In 2005, he collaborated with Lynda La Plante, creator of Prime Suspect and The Commander, and co-wrote a 2x90 minutes episode for The Commander (ITV, 2005) called "Blacklight".

His thriller Pentito was published November 2007. It is based on a true story, about an Italian mafia informant in the Netherlands, who was forced to give information to law enforcement in order to survive. Pentito was nominated in Belgium and The Netherlands as Best Thriller 2007, and won the award (Diamond Bullet) in Belgium.

In 2003 he started his own production company Screenpartners, that up to now co-produced the police TV series Boks (on TV in 2006), the film Kapitein Rob en het Geheim van professor Lupardi (in theatres November 29, 2007) and the film Cop vs Killer, which he also directed.

In 2008, he wrote a book with bestselling author Appie Baantjer, as Baantjer en De Waal. It was very successful, selling over 60.000 copies in the Netherlands alone. The series continued with 12 books, from which the first two books were credited as Baantjer & de Waal, and the ten books thereafter were credited De Waal & Baantjer. This was done at Appie Baantjer's request, who said: "I'm already famous, now you deserve your name to come first".

The bookseries "De Waal & Baantjer" was made into a successful tv-series named "Bureau Raampoort", the name of the police-station featured in the books.

After Pentito, Simon de Waal wrote the thrillers Nemesis and Systema. Both books were received very well, and got very good reviews.

In 2012 he wrote the script for Cop vs Killer, based on his first book. The script was made into a film, which was supposed to be directed by Hans Pos, but Pos fell sick on the 3d day of shooting. Producer Shooting Star asked De Waal to direct the film from there on, which he did. He finished the film in 2012, and lead actor Jeroen Willems won a Golden Calf for best actor at the Netherlands Film Festival.

In cooperation with production company Shooting Star Filmcompany, De Waal and his production company Screenpartners are developing a new TV series and a feature film called Famous Last Words, and a film called The Fear of God.

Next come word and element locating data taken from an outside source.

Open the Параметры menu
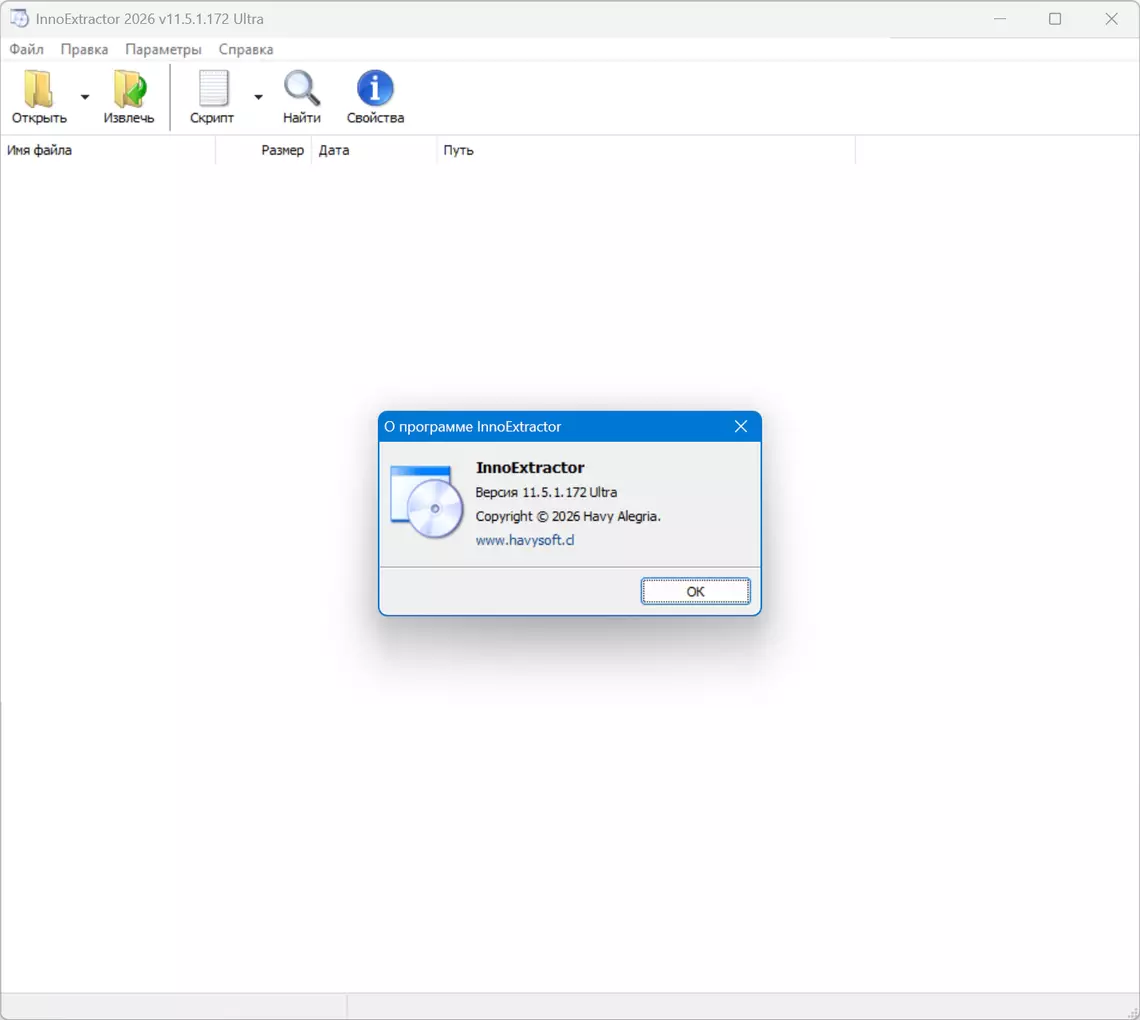The width and height of the screenshot is (1140, 1020). (163, 49)
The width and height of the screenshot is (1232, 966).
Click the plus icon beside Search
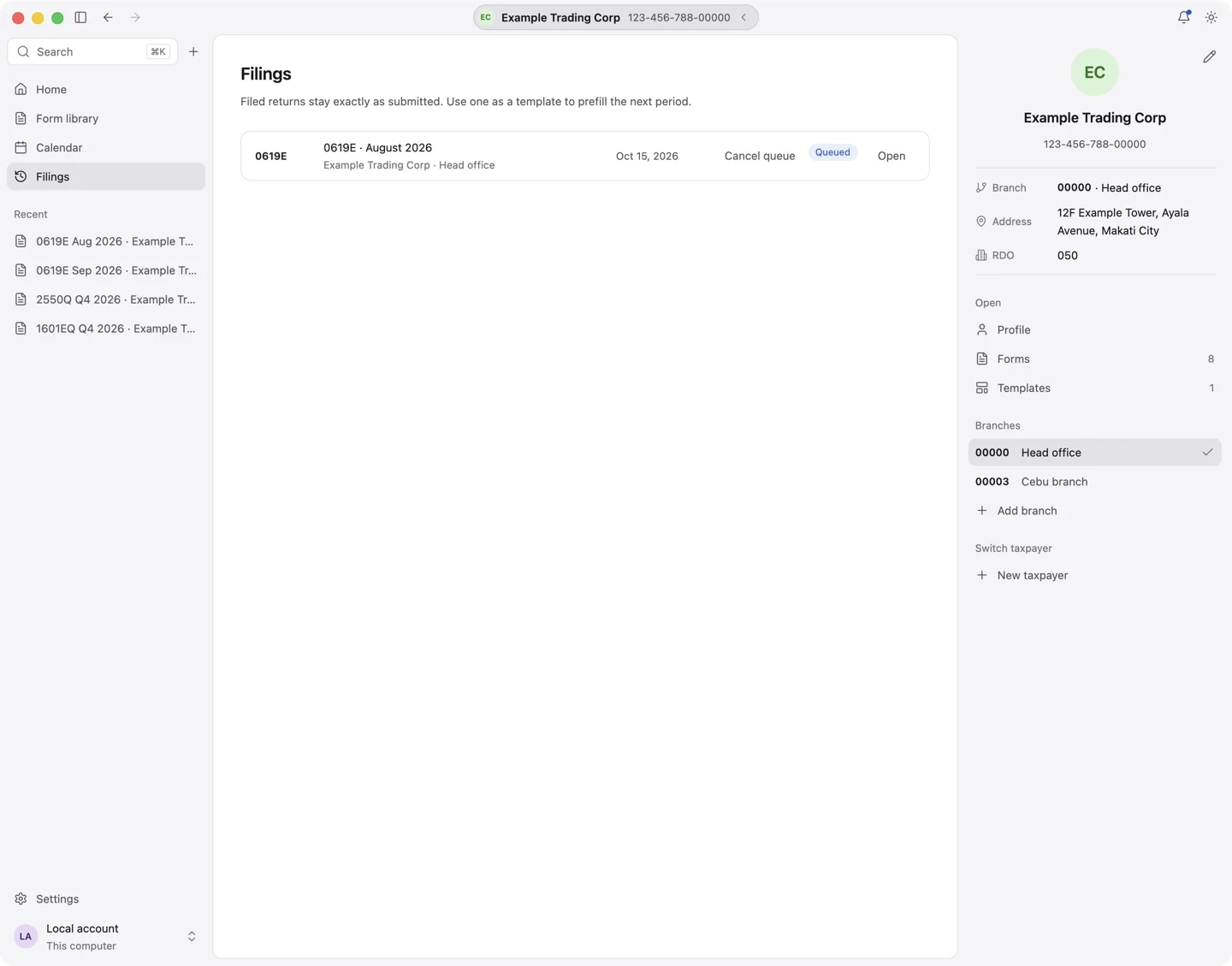coord(193,51)
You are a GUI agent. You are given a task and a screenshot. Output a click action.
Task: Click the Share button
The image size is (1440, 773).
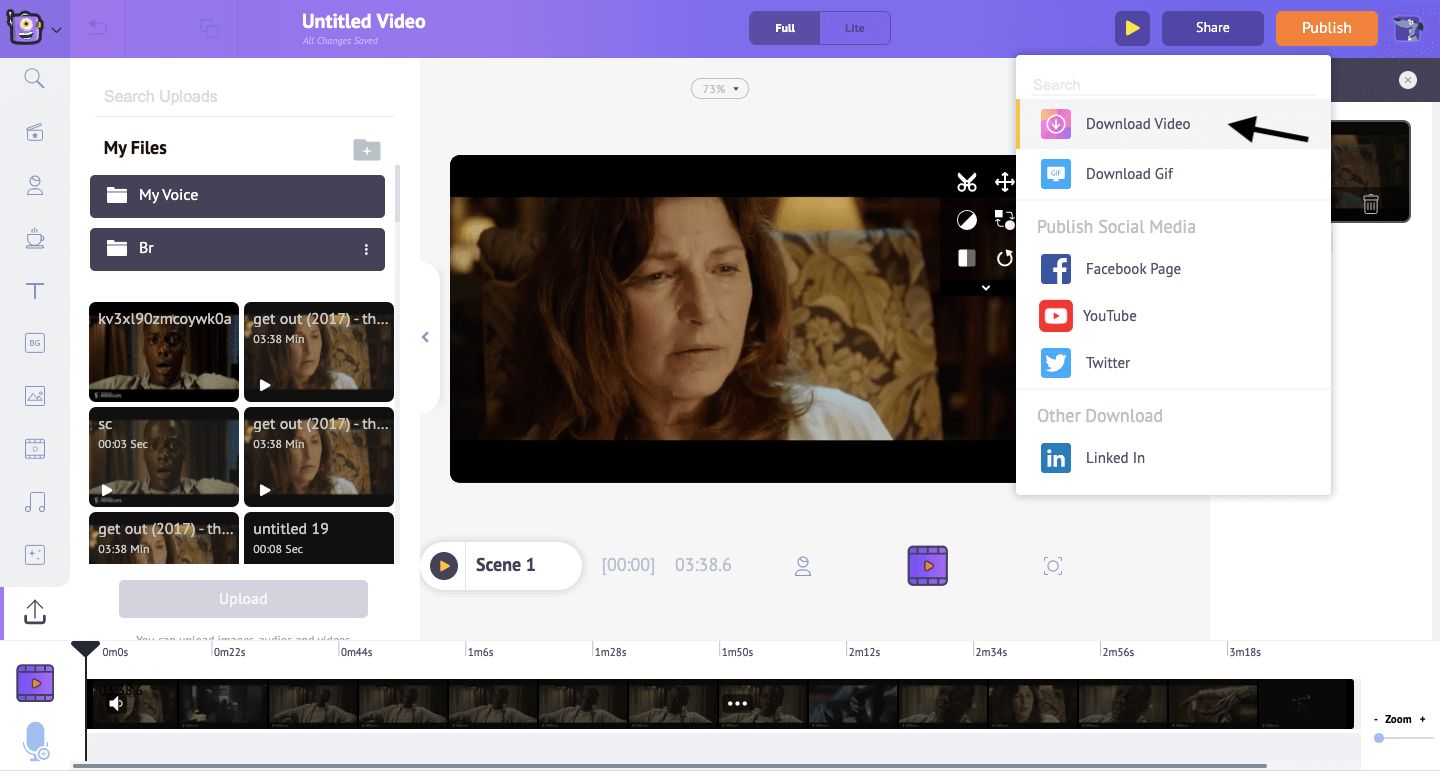[x=1212, y=28]
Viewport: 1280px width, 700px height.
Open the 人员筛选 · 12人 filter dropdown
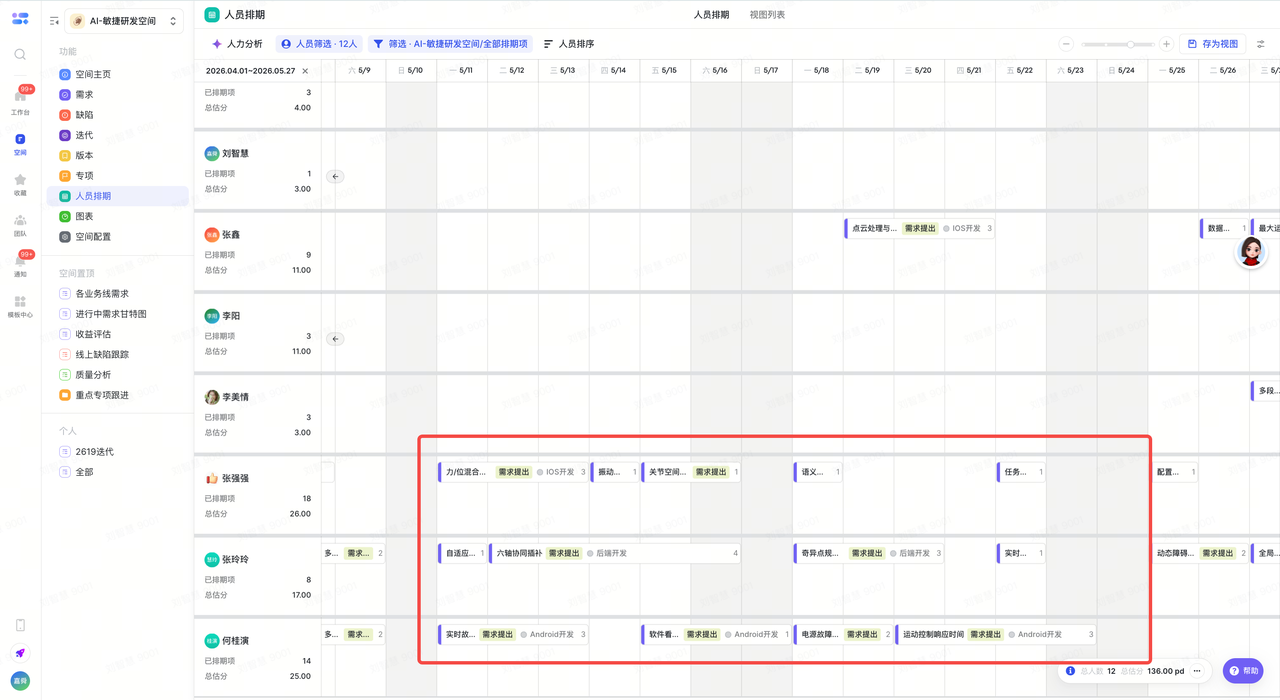319,44
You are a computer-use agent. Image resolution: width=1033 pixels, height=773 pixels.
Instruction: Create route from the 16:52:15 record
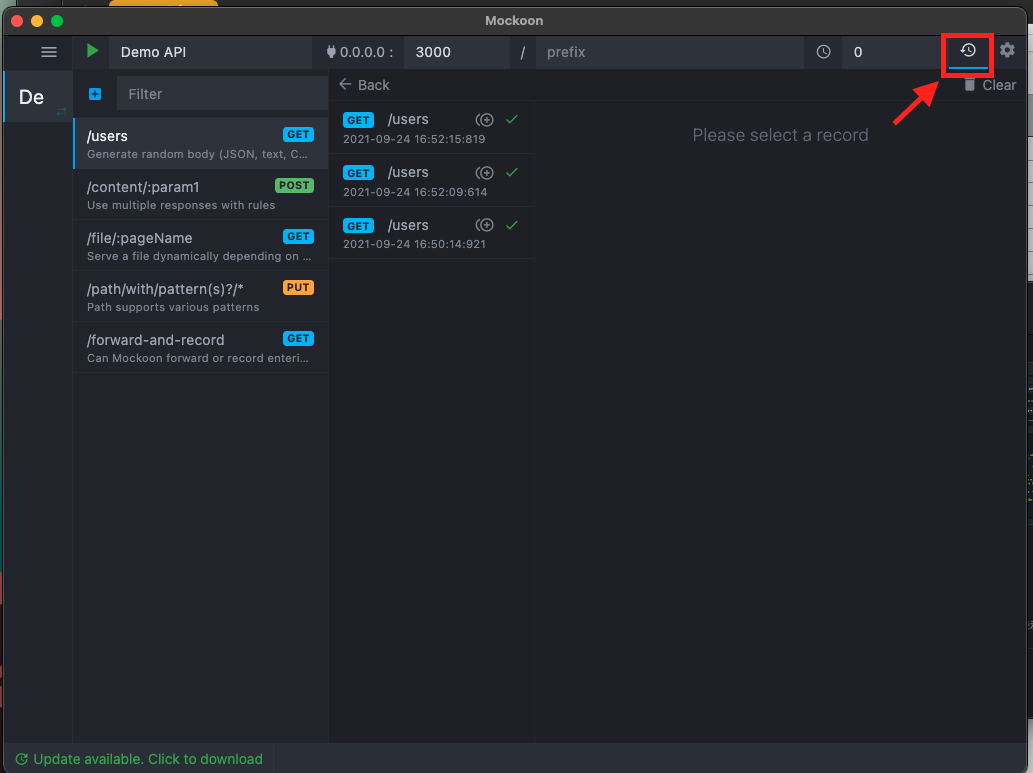tap(485, 119)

In 2014 he was showrunner of the successful SBS tv-series Bureau Raampoort that he created, which was based on his best-selling book-series by the same name.

In 2022 it was announced that his book Nemesis would be the basis of the first original Dutch Disney+ series.

That same year he signed an exclusive three year first-look-deal with Dutch streamer Videoland.

In 2022, two television series De Waal created and wrote aired: the six-part action thriller The Golden Hour (NPO) and the six-part police drama Sleepers (Videoland, co-written with Robert de Hoog). The Golden Hour won the 2023 Rockie Award for Best Non-English Language Drama Series. Following its release on Netflix, the series entered the platform's global non-English TV Top 10.

In 2025, De Waal wrote the Netflix thriller film iHostage, based on the 2022 Apple Store hostage crisis in Amsterdam. According to Netflix's engagement report for the first half of 2025, the film recorded 57 million views worldwide.